The Press Centre of the Security Service [SBU] reports of a meeting between the Acting Head of the SBU Valentyn Nalyvaichenko and a delegation from Poland’s Institute of National Remembrance.

Nr Nalyvaichenko stressed the success of cooperation between Ukraine and Poland in this area. He mentioned that seven volumes had already been published of a joint series entitled “Poland and Ukraine in the 1930s and 1940s: Previously unknown documents from Security Service archives”. The latest volume was the book “Holodomor in Ukraine 1932-1933” which was presented during the commemoration events to honour the victims of Holodomor, first in Ukraine, then in Poland.  An English-language version of the book is soon to appear.

At present, in cooperation with the Polish Ministry of Internal Affairs and Administration’s Archives, and the Institute of National Remembrance, the SBU is preparing the next book in the series: “The Great Terror in Ukraine: the Polish operation of 1937-1938”.

During the meeting, the Polish Delegation were given electronic copies of documents relating to repressive measures against Poles in the 1930s and 40s,, including correspondence within the Ukrainian NKVD regarding repressions in 1935-1936 in the case of the “Polish Military Organization”, as well as other cases regarding “Polish counterrevolutionary activity and spies”.
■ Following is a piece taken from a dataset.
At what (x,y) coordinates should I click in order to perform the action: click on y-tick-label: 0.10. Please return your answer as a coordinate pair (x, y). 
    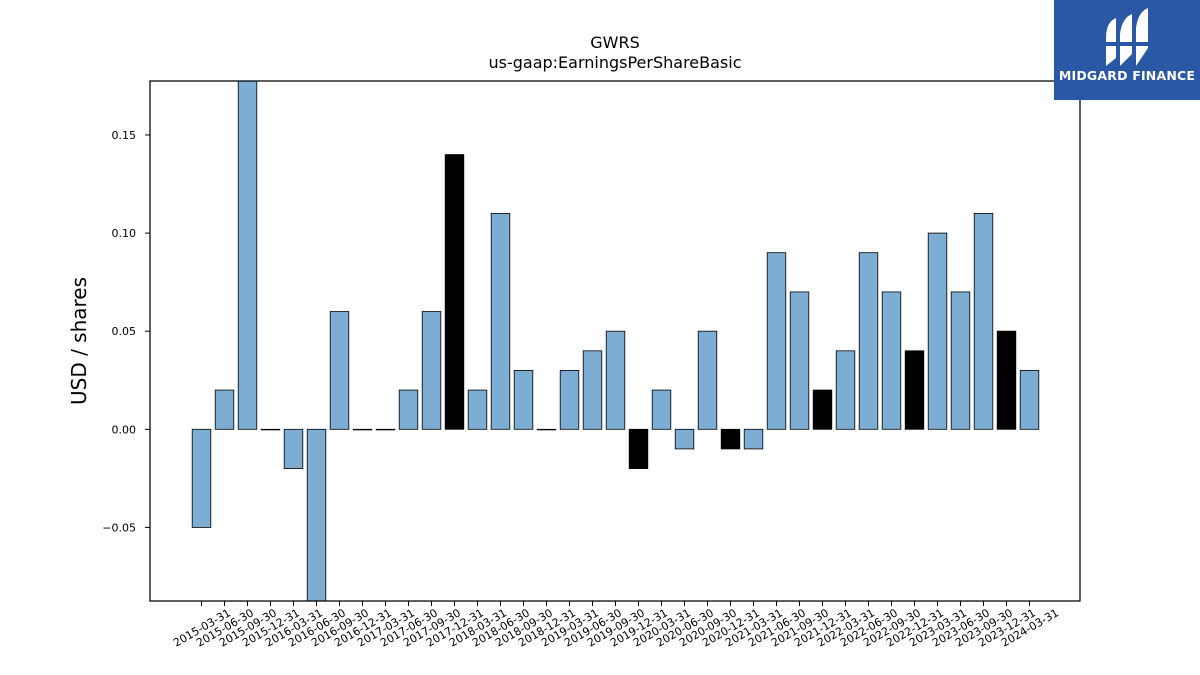
    Looking at the image, I should click on (124, 234).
A large collection of documents refers to the NKVD operation in resettling over 15 thousand Polish and German families (around 70 thousand people) from the Vinnytsa and Kyiv regions to Kazakstan in 1936.

There are also documents about the detention and tragic fate of Polish prisoners of war held in NKVD camps on Ukrainian territory in 1940.

It was agreed that in the near future the SBU and Institute of National Remembrance would sign an Agreement on joint study of archival documents regarding Holodomor and other forced famines, as well as the political repressions of the totalitarian communist regime form 1917 to 1991.